Monday, March 2, 2015

PART 7: JUDGE PARK SERIES: WILL JAKMIDES GET PARK REVERSED AGAIN?




On August 18, 2014, the Fifth District Court of Appeals:

  • on the appeal of Alliance attorney Jeff Jakmides (filed on behalf of one Barbara Lockheart)
  • that Judge Dixie Park of the Stark County Probate Court had violated the Constitutional (due process of law) rights of Lockheart which resulted in her spending some 10 harrowing days
    • in the Stark County jail
It could be that Jakmides may once again be on a track to have the Fifth District find that Judge Park has violated the due process of law rights of yet another Stark Countian.

On February 26th, Jakmides filed an appeal with the court from Judge Park rulings in the case In re:  ... Frank K. Bolog:


As a matter of formal legal pleadings, the appeal asserts that Judge Park:


In layman's language, the pleading asserts that Judge Park:
  1. Violated Ohio law in acting to appoint a guardian for putative ward Frank K. Bolog without having found that as a matter of law on the basis of clear and convincing evidence that Bolog is mentally impaired,
  2. Violated Ohio law in appointing an guardian for Bolog's personal/property interest decision making authority of a person (John R. Frank, appointed February 4, 2014) who never made a required Ohio Supreme Court prescribed application, and consequently:
  3. Bolog was denied his U.S. Constitutional rights of due process of law (notice and opportunity to be heard) rights.


If Jakmides is successful, Bolog will be the fourth in a string of cases within a year in which Park was either reversed on constitutional grounds (In re:  Finan and In re: Flohr) or remanded (by the Ohio Supreme Court) on the illegal issuance by a probate court judge of a search warrant.

The Report will not repeat the volumes that have already been written in this current series (who knows how long this is going to go on?), but here are links for those SCPR readers are not familiar with the details of what has gone on before:
The question that the SCPR raises is this:  When is enough enough?

In several blogs of this series, The Report has said that Judge Park is obviously in over her head in terms of knowledge of the law or in judicial demeanor and should at her own initiative resign.

Of course, that is not going to happen.

The SCPR has learned that among Stark County judicial/legal establishment, Judge Park has very low regard in terms of her legal acumen.

However, elected official colleagues and lawyers who appear before her will talk "privately" with one another in derogation of her legal abilities, but none apparently have the courage to go face-to-face with Judge Park and join the SCPR in asking her to resign.

Currently, there is a trial going on in Cleveland involving Cleveland Municipal Court judge Angela Stokes (currently barred from hearing criminal cases) on whether or not Judge Stokes should lose her law license and therefore the ability to be an Ohio judge:

Excerpts from a February 26th Cleveland Plain Dealer piece on the trial:
The Ohio Supreme Court's Board of Professional Conduct appointed a three-member panel to hear the case, which is unfolding like a trial in a makeshift courtroom in the offices of the Cleveland Metropolitan Bar Association.
Joseph Caligiuri, the lead lawyer for the disciplinary counsel, described Stokes' treatment of people appearing in her courtroom as "downright despicable" and said that she led a "reign of terror" that disrupted the entire court.
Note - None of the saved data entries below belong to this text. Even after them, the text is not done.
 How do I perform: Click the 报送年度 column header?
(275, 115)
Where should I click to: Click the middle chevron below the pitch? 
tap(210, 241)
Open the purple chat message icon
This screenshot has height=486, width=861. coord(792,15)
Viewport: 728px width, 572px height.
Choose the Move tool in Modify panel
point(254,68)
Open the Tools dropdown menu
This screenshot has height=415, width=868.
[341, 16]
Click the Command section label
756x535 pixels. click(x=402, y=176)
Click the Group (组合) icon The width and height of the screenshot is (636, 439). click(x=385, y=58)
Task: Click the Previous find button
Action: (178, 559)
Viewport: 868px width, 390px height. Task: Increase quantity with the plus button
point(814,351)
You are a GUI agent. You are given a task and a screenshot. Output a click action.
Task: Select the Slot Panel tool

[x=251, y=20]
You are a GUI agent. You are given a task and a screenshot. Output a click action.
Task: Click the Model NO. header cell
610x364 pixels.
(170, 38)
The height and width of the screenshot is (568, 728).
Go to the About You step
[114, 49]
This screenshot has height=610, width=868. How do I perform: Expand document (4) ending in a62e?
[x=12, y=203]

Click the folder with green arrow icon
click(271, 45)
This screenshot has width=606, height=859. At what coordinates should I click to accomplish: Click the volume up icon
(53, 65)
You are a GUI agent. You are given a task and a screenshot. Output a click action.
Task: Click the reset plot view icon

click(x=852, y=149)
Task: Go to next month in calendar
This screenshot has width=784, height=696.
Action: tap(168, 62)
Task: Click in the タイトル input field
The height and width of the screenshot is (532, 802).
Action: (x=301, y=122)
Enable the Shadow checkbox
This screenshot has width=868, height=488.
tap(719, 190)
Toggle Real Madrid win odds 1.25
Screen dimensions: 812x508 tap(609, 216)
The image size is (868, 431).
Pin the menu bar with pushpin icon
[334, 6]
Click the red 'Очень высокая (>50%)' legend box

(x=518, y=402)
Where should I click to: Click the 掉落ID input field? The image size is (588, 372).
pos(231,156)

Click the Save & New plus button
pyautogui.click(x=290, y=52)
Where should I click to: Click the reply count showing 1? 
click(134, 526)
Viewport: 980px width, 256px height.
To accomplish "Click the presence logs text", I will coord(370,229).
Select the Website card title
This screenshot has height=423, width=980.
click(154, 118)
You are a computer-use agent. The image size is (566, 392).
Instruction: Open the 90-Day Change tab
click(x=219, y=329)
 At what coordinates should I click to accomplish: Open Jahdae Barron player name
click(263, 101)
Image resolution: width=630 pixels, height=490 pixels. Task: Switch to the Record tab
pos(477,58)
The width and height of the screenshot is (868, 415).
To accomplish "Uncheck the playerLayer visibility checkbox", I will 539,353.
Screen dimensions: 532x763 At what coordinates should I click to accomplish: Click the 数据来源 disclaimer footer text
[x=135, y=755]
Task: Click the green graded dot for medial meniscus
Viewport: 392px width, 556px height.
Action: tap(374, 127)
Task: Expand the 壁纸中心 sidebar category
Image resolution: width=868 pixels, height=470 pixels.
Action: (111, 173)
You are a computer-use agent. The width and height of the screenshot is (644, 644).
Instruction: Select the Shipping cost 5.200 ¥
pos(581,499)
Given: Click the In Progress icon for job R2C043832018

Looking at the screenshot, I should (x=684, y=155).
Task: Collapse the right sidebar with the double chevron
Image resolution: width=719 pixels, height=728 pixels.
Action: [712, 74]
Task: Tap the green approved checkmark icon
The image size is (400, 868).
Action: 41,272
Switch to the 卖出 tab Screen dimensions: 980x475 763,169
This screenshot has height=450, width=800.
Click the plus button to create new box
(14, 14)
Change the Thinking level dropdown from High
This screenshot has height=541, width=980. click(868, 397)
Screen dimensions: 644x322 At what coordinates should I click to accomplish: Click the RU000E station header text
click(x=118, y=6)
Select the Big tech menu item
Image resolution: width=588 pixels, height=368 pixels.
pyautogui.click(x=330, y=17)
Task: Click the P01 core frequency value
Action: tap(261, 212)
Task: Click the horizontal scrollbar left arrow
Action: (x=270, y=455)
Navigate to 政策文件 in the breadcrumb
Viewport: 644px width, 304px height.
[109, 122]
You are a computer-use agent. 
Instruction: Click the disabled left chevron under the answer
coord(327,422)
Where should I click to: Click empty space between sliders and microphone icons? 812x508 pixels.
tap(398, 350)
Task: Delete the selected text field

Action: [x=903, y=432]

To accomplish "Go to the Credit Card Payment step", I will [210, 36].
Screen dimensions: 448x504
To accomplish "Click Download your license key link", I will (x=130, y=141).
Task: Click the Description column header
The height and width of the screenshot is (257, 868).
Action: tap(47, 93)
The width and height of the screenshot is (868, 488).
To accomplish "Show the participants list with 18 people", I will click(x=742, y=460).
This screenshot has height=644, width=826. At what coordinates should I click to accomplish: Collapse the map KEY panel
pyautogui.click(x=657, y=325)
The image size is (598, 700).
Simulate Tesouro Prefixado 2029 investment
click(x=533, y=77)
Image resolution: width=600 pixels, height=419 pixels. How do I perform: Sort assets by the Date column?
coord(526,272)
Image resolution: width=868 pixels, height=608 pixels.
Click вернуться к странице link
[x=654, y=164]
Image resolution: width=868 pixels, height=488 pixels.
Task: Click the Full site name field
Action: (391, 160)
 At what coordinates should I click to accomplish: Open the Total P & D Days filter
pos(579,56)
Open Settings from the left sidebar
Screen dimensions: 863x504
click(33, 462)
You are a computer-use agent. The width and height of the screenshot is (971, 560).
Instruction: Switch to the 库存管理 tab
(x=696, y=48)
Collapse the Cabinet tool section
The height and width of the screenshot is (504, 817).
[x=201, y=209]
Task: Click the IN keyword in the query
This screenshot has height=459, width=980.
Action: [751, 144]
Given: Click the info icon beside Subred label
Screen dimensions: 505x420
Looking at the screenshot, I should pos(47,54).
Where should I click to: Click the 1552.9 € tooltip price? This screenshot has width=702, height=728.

He said people who enter her courtroom walk into a "different universe."
Among the allegations made by local lawyers and others against Judge Park in addition to the higher court reversals/remands as linked to above, include charges that she favors certain lawyers over others and has had a difficult relationship with court employees.

Local attorney Craig T. Conley has made "no bones about it," he wants Park gone and gone yesterday.

While ethical rules will not allow lawyers who have filed disciplinary complaints to make having done so public, the SCPR has reason to believe that complaints have been filed against Judge Park.

Should any of "thought-to-have-been-filed" complaints mature into charges being filed by Disciplinary Counsel against Park, the SCPR thinks Stark Countians can expect a similar scene that is going on in Cleveland to materialize in Stark County.

It hasn't been that long since there was a resolution of difficulties that came out of troubles that plagued the Stark County treasurer's office during the period April 1, 2009 through the end of October, 2011.

And, of course, there is the George T. Maier qualifying to be sheriff saga that dragged out from February 5, 2013 through the November election of 2014. 

Could it be that Stark County will once again be the focus of all Ohio as the Judge Dixie Park saga unfolds?